Hefty price tag yields hefty payoff for Rosthern arena project

Dec 16, 2022 | 12:00 PM

Hockey is the dominant sport in Saskatchewan this time of year, but hockey players need places to play, and those places can take up a lot of maintenance and money. After a lot of both, the Town of Rosthern has been able to reopen the doors to their arena.

At the start of the season, the arena renovation project was officially completed and the doors to the improved facility opened to local athletes and those from nearby communities. So far, the reviews of the arena project have been happy ones.

“It’s really an exemplary facility,” said Rosthern Mayor Dennis Helmuth. “It’s a great improvement to what was there. I think the technologies are running mostly as they should, and I think the user groups are very happy. The demand is strong, a lot of people on ice a lot of the time.”

Winter is hockey season in Saskatchewan, so the arena will likely stay busy for the next few months. Even beyond winter, however, the hope is the new arena will be able to keep ice in during some of the warmer months as well.
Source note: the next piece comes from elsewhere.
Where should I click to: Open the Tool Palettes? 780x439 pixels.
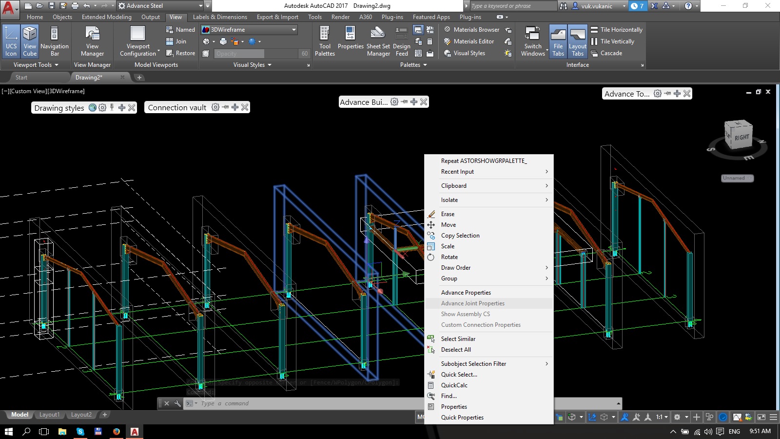coord(325,41)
“It’s capable of running as long as we need it to,” said Tonya McEachern, recreation and community development manager. “We’re planning on doing some spring hockey into 2023 so we’ll be open hopefully until the end of May, then shut down for the summer for a bit and reopen in the fall.”

The final price tag on the arena was a hefty one, with a grant from Ottawa supplying nearly $1.5 million and the town itself supplementing that according to Helmuth. As other communities have found, inflation and supply chain issues have made any sort of construction project more expensive.

“I know that once the rebuild was underway, it was a little bit of, ‘Oh, this wasn’t seen in the first analysis or engineering draft’,” Helmuth said. “For example, there was, at one point, kind of an additional wing built out to the south side of the arena for the Zamboni room. When that was built 30 or 35 years ago, that was kind of a small-town project… a lot of that needed to be rebuilt to code.”

Although the facility ended up being a little pricier, the town thinks the extra effort will be worth it in the long run. The kitchen and concession have been fully upgraded, and virtually rebuilt, and will be staffed and running through the winter.

“We have lots of outside communities that support the facility, mainly the community of Warman,” said McEachern. “We have 17 tournaments, five of them are home tournaments and the other town are out-of-town people using our facility. You think of the economic spinoff from that, those out-of-town teams coming in for a weekend and using our gas stations and our restaurants. I think it’s really important to have a facility like this in the community and it helps more than just our recreation area.”

Helmuth added a rink like this could even increase nearby property values, so even people who never step foot in the rink can benefit from it.